Buck has not called a baseball game since Game 6 of the 2021 World Series.

Joe Buck will be calling a baseball game for the first time in three years when the St. Louis Cardinals host the Chicago Cubs on May 24.

There's a special reason behind Buck's return to a baseball broadcast booth: He will be working alongside current Cardinals play-by-play man Chip Caray. Buck's father, Jack, and Caray's grandfather, Harry — legendary announcers in their own right — called Cardinals games on KMOX Radio from 1954-59 and 1961-69 while the franchise won three World Series.

There will be no former player serving as analyst in the booth. It will be just Buck and Caray.

“My idea of doing this is that I’m more like the guest,” Buck told the St. Louis Post-Dispatch. “I’m just sitting in with the band for the night.”

The pairing will only be for one game and will mark Buck's first time calling baseball since Game 6 of the 2021 World Series that saw the Atlanta Braves top the Houston Astros.

That following spring, Buck and NFL broadcast partner Troy Aikman signed with ESPN to work Monday Night Football.

Buck had been Fox's No. 1 baseball announcer for 26 years, calling 24 World Series.

Buck began broadcasting games with the Cardinals in 1991, but as his national presence increased with MLB and NFL duties, his workload calling Cardinals games decreased. He announced before the 2008 season he would no longer work local broadcasts.

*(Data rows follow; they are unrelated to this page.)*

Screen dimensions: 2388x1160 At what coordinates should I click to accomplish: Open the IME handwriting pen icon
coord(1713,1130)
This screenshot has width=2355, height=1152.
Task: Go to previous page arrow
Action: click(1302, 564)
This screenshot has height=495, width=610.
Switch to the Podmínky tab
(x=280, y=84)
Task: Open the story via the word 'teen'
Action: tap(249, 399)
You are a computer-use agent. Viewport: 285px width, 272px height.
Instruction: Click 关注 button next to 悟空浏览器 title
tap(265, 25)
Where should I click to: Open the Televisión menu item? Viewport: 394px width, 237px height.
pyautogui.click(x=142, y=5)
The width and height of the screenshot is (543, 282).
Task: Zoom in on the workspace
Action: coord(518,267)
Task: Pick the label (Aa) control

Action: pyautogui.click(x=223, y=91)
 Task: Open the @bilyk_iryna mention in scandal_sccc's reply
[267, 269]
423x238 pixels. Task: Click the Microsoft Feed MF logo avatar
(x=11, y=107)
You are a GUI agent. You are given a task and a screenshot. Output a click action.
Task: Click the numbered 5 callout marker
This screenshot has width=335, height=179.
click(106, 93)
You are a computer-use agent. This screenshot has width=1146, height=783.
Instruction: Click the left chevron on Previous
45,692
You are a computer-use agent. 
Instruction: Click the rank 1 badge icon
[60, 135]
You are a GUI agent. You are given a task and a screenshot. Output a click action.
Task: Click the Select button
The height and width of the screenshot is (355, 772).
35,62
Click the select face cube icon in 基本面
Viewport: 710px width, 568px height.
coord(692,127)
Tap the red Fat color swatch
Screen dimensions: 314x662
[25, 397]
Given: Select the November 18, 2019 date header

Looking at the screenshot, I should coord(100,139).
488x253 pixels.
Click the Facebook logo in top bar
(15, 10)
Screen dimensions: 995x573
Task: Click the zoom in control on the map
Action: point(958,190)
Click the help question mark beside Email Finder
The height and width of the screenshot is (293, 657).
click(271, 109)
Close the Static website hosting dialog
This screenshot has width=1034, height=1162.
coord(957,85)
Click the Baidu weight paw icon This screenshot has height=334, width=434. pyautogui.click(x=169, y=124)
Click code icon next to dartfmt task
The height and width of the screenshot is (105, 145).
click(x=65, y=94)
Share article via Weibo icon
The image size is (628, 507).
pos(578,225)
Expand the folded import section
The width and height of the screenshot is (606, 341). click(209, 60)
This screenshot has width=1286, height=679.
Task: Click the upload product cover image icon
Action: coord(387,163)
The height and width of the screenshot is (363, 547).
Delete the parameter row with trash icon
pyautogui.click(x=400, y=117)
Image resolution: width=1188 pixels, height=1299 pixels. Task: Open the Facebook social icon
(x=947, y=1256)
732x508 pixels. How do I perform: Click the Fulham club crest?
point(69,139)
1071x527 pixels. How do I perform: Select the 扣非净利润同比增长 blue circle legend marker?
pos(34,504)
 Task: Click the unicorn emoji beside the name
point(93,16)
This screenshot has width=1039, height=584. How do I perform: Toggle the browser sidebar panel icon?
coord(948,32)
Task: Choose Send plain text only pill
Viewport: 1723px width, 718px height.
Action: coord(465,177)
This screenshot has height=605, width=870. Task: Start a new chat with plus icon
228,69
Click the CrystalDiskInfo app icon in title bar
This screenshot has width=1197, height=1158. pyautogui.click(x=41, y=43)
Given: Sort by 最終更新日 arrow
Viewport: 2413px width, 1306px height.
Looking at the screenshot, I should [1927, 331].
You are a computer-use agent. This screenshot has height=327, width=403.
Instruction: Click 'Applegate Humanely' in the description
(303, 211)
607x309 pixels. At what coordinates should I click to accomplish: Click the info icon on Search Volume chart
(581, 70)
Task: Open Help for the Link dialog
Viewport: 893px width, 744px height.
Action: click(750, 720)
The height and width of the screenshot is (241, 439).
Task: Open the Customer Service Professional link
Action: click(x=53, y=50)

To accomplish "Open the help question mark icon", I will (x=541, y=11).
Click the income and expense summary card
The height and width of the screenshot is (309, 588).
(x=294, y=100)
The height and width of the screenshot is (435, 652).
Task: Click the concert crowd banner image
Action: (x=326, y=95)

ESPN offered Buck the chance to serve as a fill-in announcer for baseball games, but he declined.

"I feel like I've done all I could do there," Buck told the Sports Illustrated Media Podcast in 2022. "If someday I wanna go back and call a few games — maybe. But I don't have that itch."

It will be hard for Cardinals fans to not get sentimental about the family lineage of the two announcers that night, but Buck and Chip Caray say the action on the field will be the focus.

“The game comes first,” Caray said. “This will not be about Chip or Joe. But I’m sure we’ll be talking about his father and my grandfather.”